* _Consigne_
Transformez en liste numérotée la partie qui commence à la ligne contenant « 1600x789 pixels. » et va jusqu'à la fin de l'extrait, début et fin compris, sans les lignes vides. Laissez les images de côté dans votre réponse.

(Données pour repérer des mots et des éléments)
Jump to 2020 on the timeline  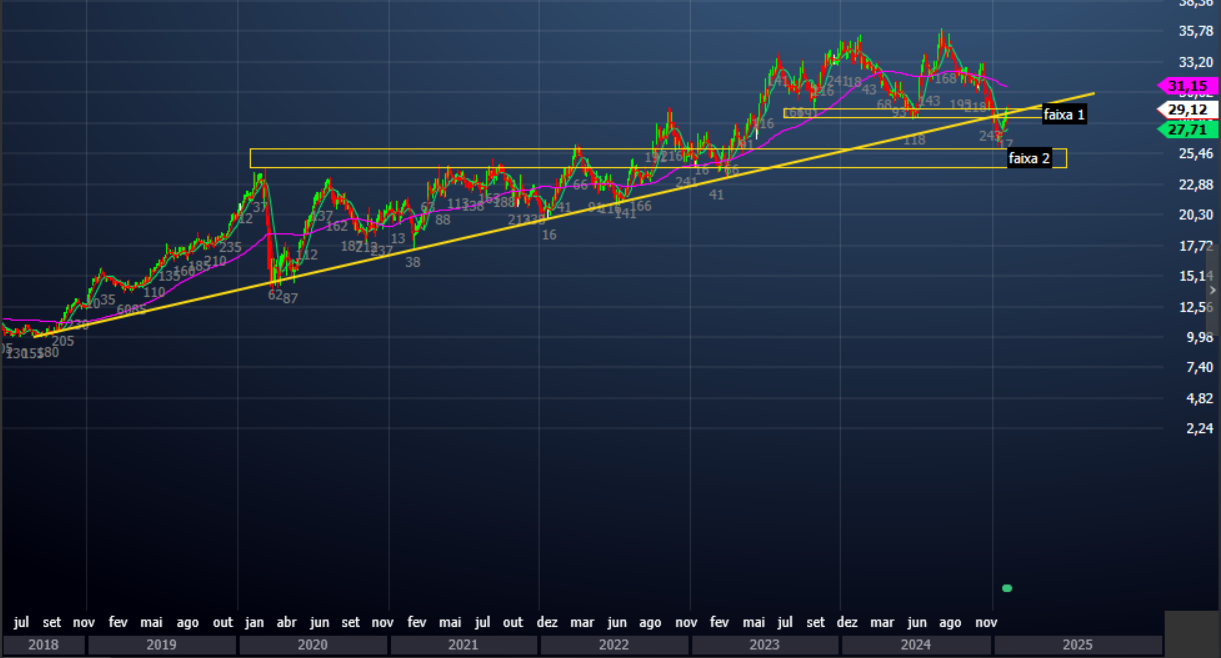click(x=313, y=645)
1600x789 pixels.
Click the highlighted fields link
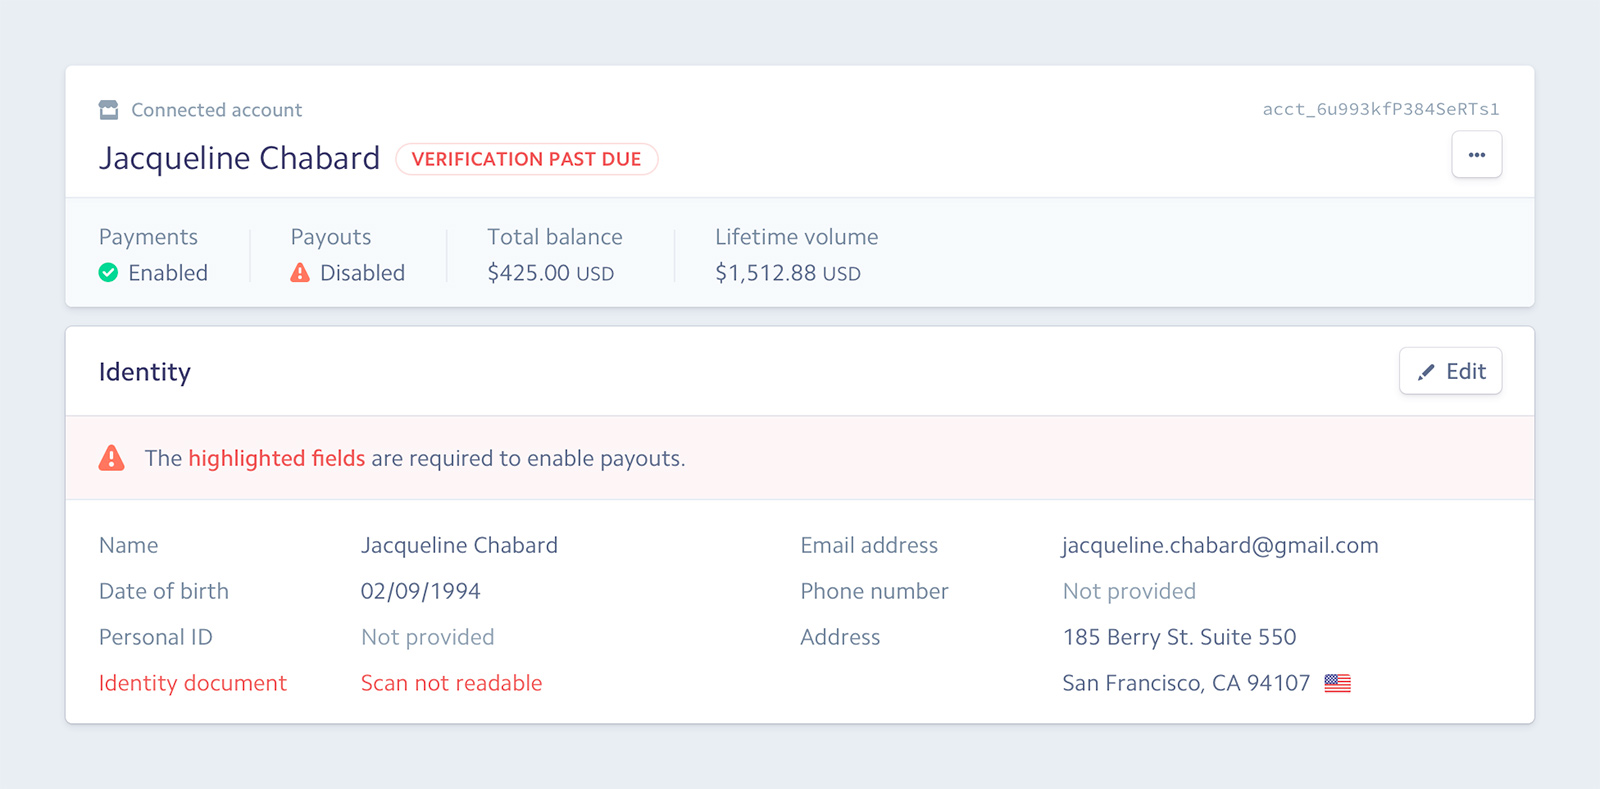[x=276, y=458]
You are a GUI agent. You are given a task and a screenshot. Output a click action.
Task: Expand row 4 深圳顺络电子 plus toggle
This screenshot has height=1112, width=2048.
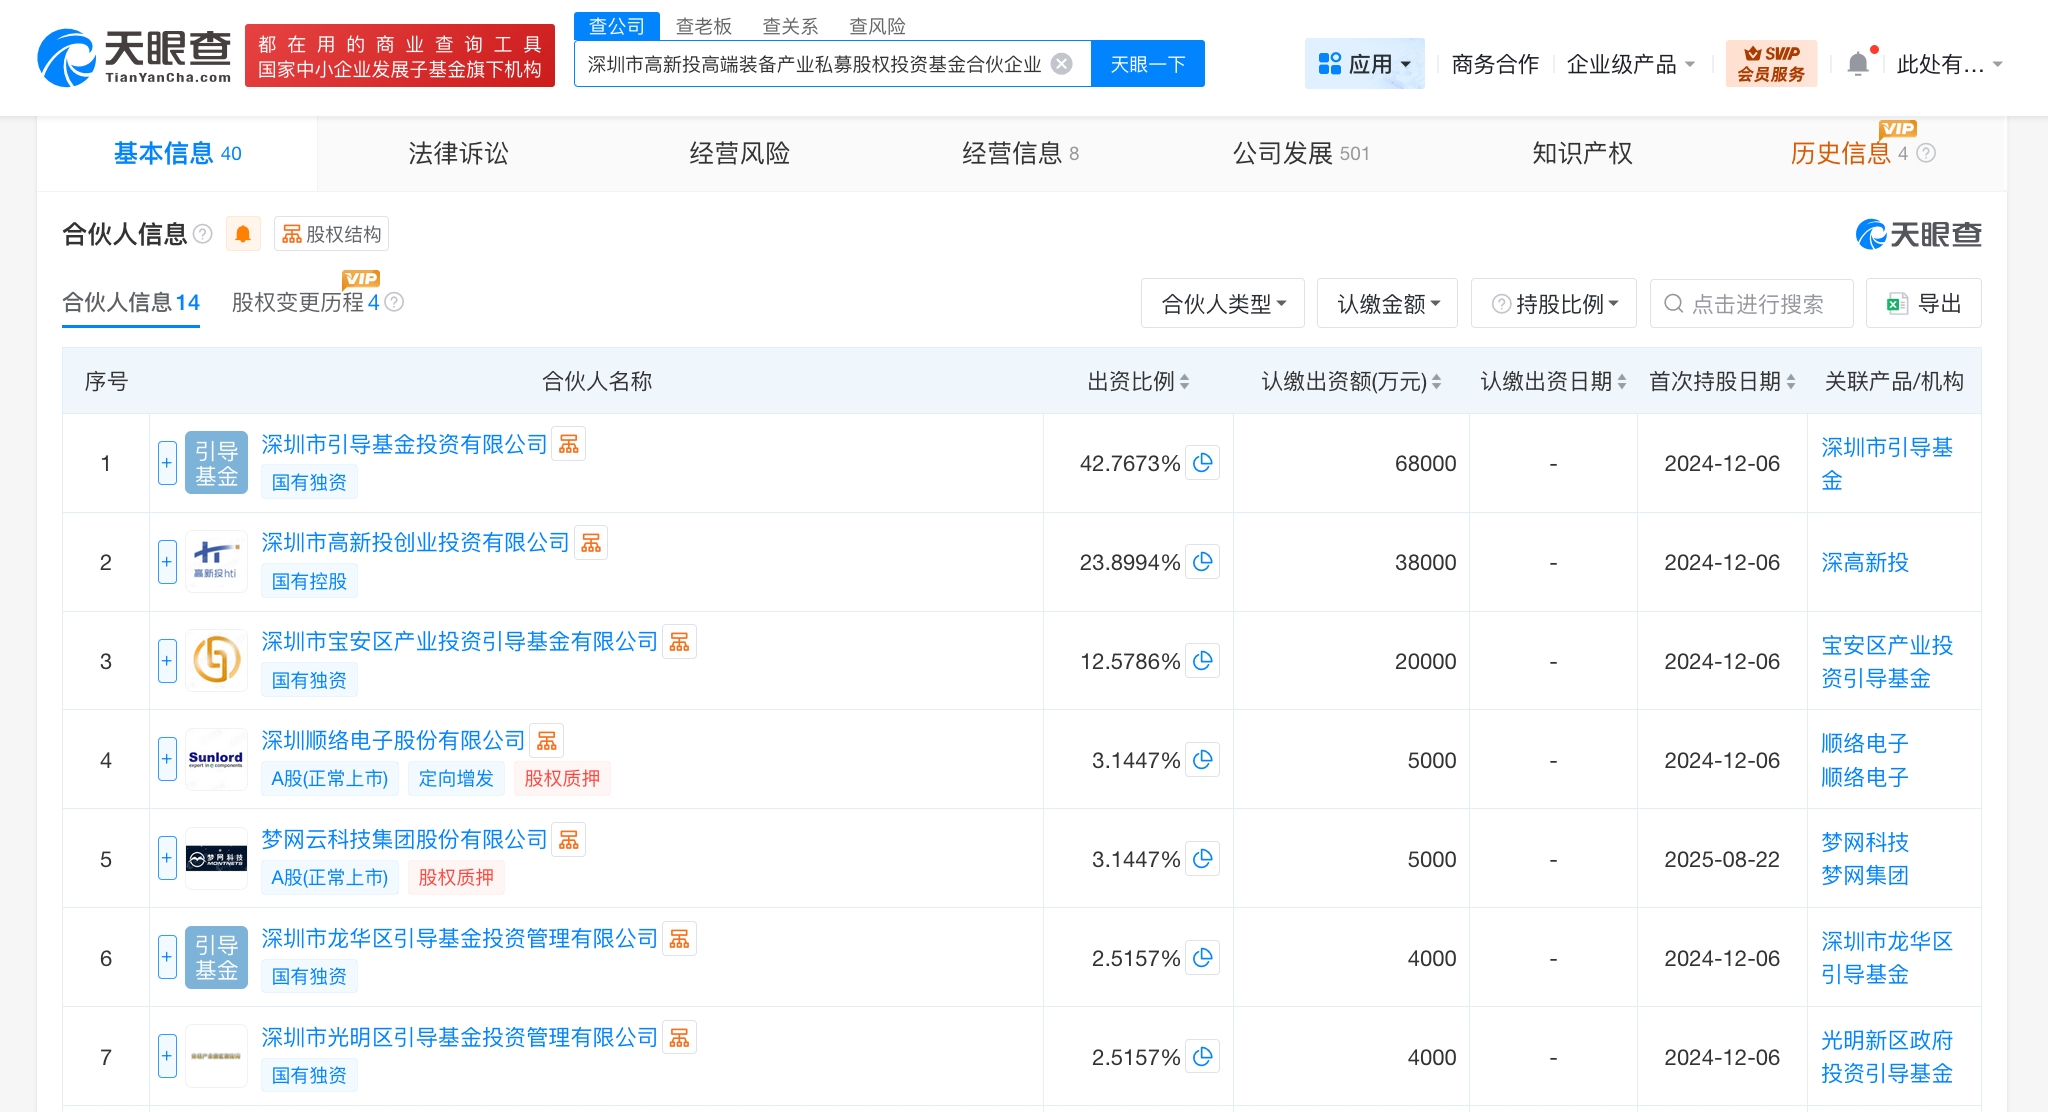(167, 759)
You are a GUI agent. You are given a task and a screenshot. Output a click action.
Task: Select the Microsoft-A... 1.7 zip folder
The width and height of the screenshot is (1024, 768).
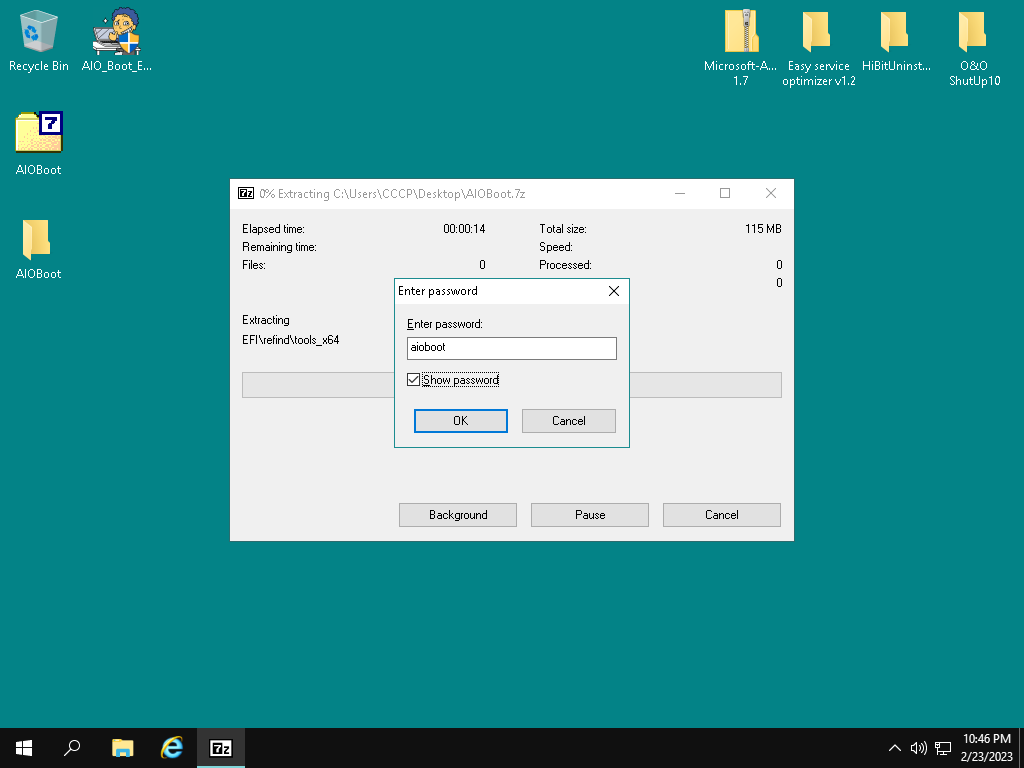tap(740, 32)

* _Réponse attendue_
1. 1600x789 pixels.
2. Click the highlighted fields link
3. [x=276, y=458]
4. You are a GUI agent. You are given a task and a screenshot. Output a click action.
5. Task: Expand row 4 深圳顺络电子 plus toggle
6. This screenshot has height=1112, width=2048.
7. (167, 759)
8. You are a GUI agent. You are given a task and a screenshot. Output a click action.
9. Task: Select the Microsoft-A... 1.7 zip folder
10. The width and height of the screenshot is (1024, 768).
11. tap(740, 32)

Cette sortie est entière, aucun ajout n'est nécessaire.